What to do
Look through the records below and collect all lines that hold the string "agent".

Exercise materials
----------------------------------------

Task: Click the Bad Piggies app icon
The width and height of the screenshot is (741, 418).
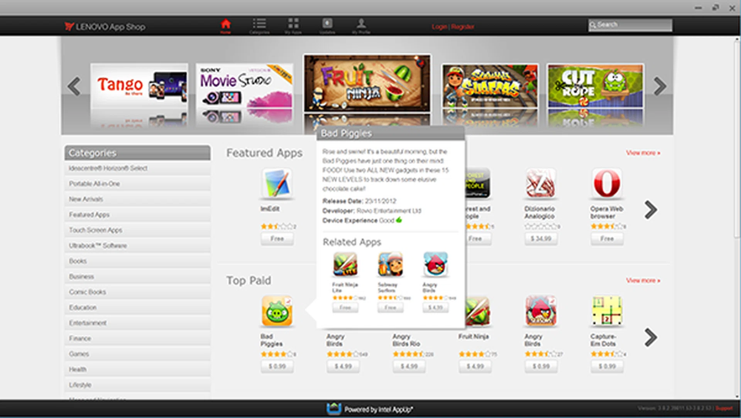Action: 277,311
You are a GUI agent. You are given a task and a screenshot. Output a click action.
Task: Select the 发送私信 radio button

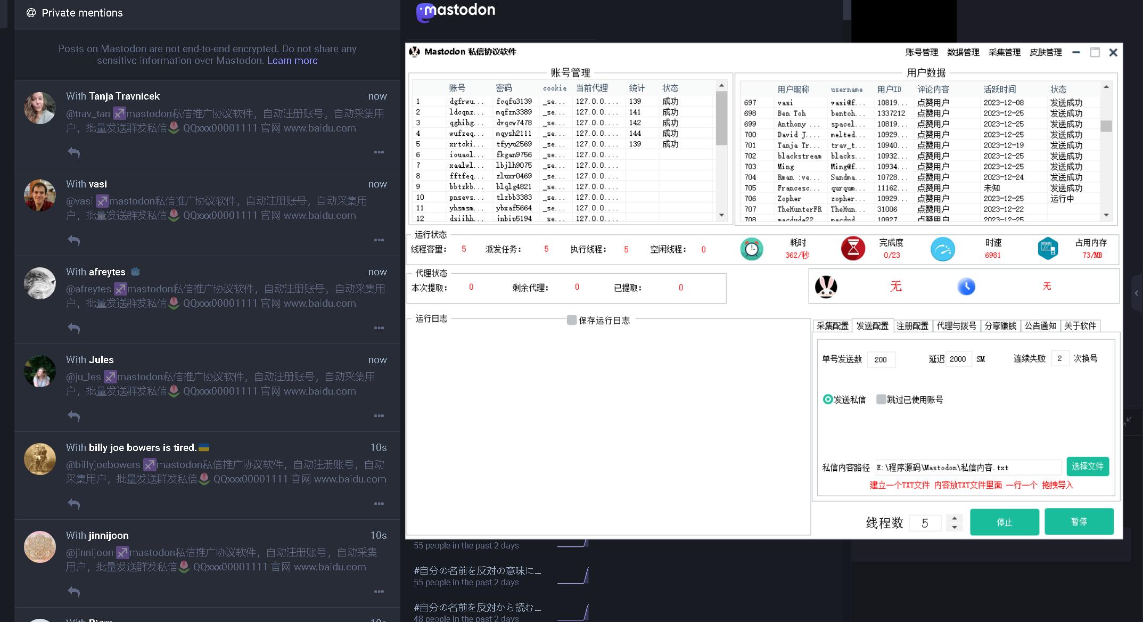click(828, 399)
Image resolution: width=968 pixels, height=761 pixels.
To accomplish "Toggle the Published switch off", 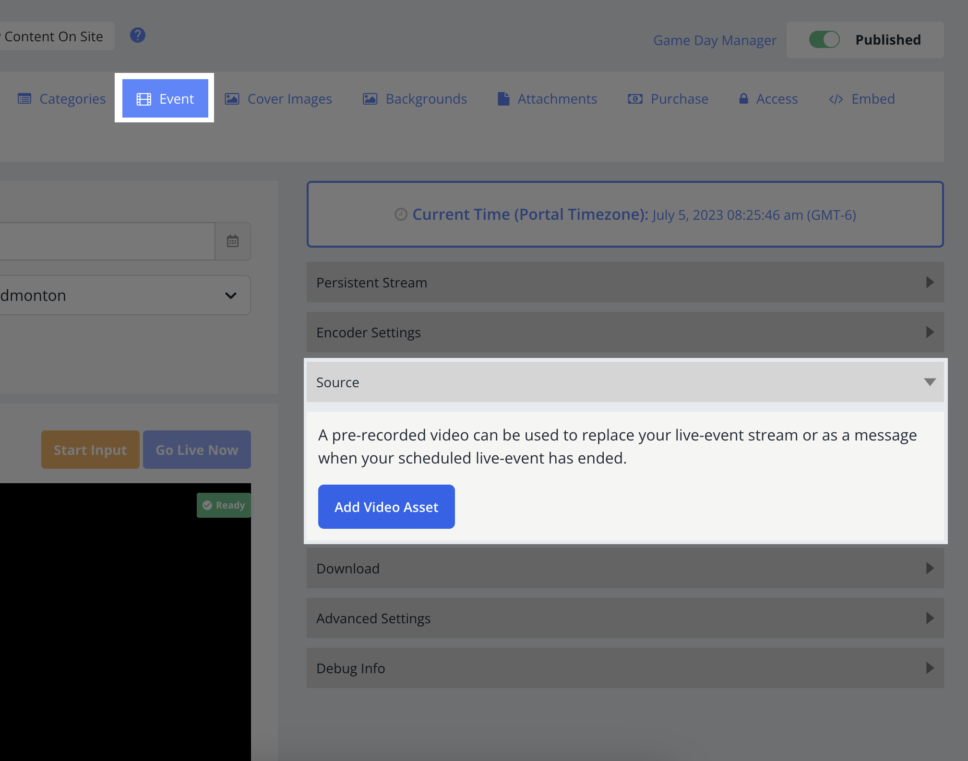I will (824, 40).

----------------------------------------

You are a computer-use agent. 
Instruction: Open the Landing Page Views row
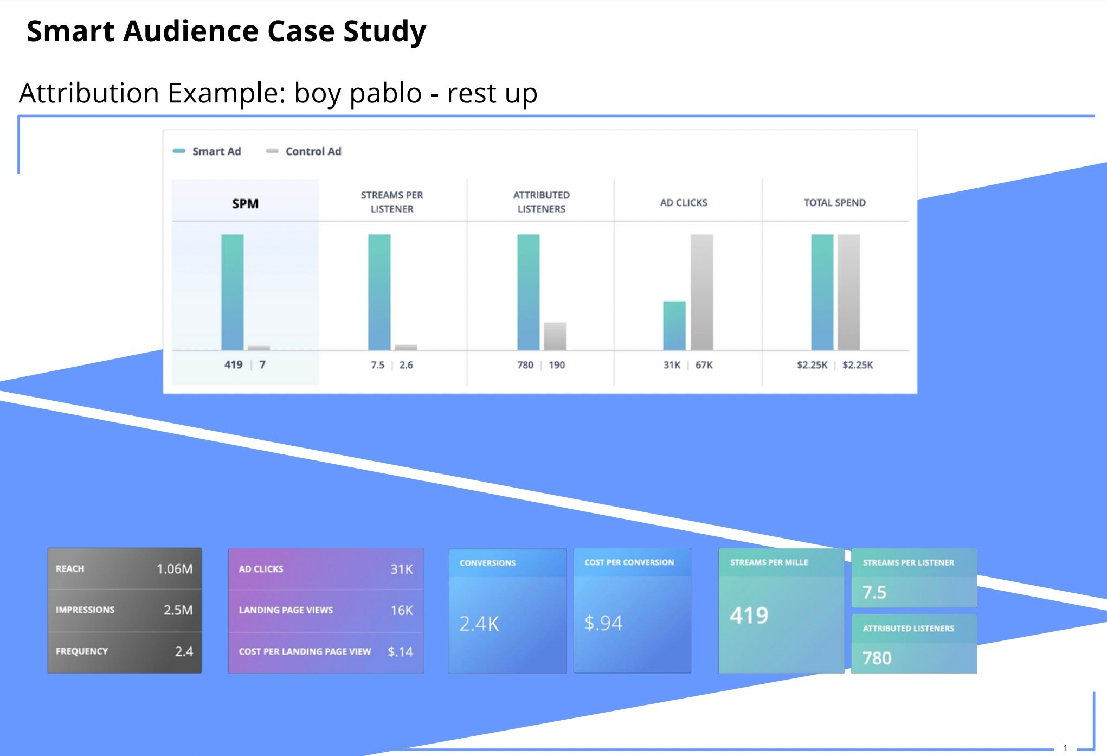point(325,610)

----------------------------------------

Task response
You are a GUI agent. You are given a task and a screenshot. Output a click action.
You are a computer-use agent. 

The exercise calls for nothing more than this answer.